Prevedete di introdurre standard di verifica più rigorosi o nuovi strumenti tecnologici in futuro, anche in risposta a casi come quello di Confortola?
Al momento, non abbiamo piani ma vediamo cosa riserva il futuro.

 

Un’ultima domanda: come bilanciate la necessità di rigore e trasparenza con il rispetto dovuto agli alpinisti, specialmente nei casi delicati?
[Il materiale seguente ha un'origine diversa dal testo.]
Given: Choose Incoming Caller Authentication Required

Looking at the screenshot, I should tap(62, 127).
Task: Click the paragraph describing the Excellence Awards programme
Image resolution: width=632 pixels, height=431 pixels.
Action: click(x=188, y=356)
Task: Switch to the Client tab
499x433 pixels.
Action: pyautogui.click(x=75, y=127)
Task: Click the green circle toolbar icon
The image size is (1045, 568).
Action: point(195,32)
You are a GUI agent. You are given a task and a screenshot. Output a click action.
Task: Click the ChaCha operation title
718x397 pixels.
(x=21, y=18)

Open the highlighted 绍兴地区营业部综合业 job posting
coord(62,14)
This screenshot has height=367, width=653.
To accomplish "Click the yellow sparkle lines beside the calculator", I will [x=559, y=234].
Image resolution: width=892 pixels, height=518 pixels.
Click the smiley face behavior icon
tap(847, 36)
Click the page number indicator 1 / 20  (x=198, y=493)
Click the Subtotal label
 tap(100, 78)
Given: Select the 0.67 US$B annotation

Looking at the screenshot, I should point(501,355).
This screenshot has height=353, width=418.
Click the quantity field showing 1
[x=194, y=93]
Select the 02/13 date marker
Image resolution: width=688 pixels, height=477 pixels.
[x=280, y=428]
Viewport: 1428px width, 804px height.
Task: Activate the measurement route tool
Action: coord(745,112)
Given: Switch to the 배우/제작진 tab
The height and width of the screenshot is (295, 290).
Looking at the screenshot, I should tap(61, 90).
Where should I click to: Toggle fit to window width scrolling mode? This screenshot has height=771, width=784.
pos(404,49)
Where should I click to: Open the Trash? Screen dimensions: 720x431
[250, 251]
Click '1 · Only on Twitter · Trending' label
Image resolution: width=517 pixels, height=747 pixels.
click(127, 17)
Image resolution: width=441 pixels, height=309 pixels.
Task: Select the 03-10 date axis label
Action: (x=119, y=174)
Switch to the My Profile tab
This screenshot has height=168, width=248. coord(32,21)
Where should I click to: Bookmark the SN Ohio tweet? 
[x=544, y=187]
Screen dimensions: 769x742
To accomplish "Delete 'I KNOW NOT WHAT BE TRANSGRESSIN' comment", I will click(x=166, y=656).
Per me rigore e trasparenza non sono negoziabili, perché il valore dell’Himalayan Database si fonda sulla sua accuratezza e credibilità. Allo stesso tempo, sono molto consapevole che dietro ogni spedizione ci sono persone che mettono cuore, energia e talvolta la loro vita nell’arrampicata. Nei casi delicati cerco di seguire l’esempio di Miss Hawley: raccogliamo quante più informazioni possibile, ascoltiamo attentamente ed evitiamo di affrettare le conclusioni. Se una rivendicazione è incerta, lo diciamo apertamente, ma non attacchiamo né sminuiamo l’alpinista. Il rispetto significa dare alle persone un ascolto equo e riconoscere il loro impegno, mentre il rigore significa prendere decisioni solo quando i fatti sono chiari. Trovare questo equilibrio non è sempre facile, ma credo che sia l’unico modo per onorare sia gli alpinisti sia l’integrità del record.